Kudumbapuranam is a 1988 Indian Malayalam-language drama film, written by Lohithadas and directed by Sathyan Anthikad. The film stars Thilakan, Balachandra Menon, Ambika, K. P. A. C. Lalitha, Parvathy, and Sreenivasan in major roles. It is a remake of the 1986 Tamil film Samsaram Adhu Minsaram, directed by Visu.

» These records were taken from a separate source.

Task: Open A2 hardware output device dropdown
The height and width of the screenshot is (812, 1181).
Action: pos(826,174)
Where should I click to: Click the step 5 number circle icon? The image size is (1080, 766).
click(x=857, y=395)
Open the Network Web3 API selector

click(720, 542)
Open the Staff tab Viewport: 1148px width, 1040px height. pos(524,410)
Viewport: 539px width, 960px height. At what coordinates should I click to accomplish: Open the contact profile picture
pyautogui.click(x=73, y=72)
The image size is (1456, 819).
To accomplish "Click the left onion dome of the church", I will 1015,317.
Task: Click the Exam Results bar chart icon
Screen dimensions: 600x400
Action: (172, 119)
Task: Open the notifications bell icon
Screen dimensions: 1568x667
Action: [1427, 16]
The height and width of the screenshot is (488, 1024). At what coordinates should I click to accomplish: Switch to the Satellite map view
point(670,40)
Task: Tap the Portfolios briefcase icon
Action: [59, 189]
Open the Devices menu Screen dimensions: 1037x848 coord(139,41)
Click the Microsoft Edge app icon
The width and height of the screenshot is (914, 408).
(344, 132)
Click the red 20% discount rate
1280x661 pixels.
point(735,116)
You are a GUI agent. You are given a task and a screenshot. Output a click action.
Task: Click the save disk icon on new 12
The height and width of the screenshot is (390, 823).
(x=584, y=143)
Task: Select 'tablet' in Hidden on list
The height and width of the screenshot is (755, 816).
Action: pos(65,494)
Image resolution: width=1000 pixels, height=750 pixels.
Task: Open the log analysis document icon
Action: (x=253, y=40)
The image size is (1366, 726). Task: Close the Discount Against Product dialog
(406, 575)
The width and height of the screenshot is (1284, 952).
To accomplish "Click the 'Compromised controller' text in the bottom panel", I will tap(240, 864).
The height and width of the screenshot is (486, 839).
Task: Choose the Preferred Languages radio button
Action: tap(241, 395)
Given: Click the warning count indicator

The film revolves around the strained relationship of a father and son in a middle-class Malayalee family. The film highlights the circumstances the family goes through after the son raises questions about the division of family expenditure after he becomes an earning member of the family, disregarding the hardships his parents have gone through to raise him and other members of the family.

==Plot==
The film revolves around a middle-class family. Problems arise when the eldest son alienates his father and is expelled from their home. The film portrays the other members struggling between the two.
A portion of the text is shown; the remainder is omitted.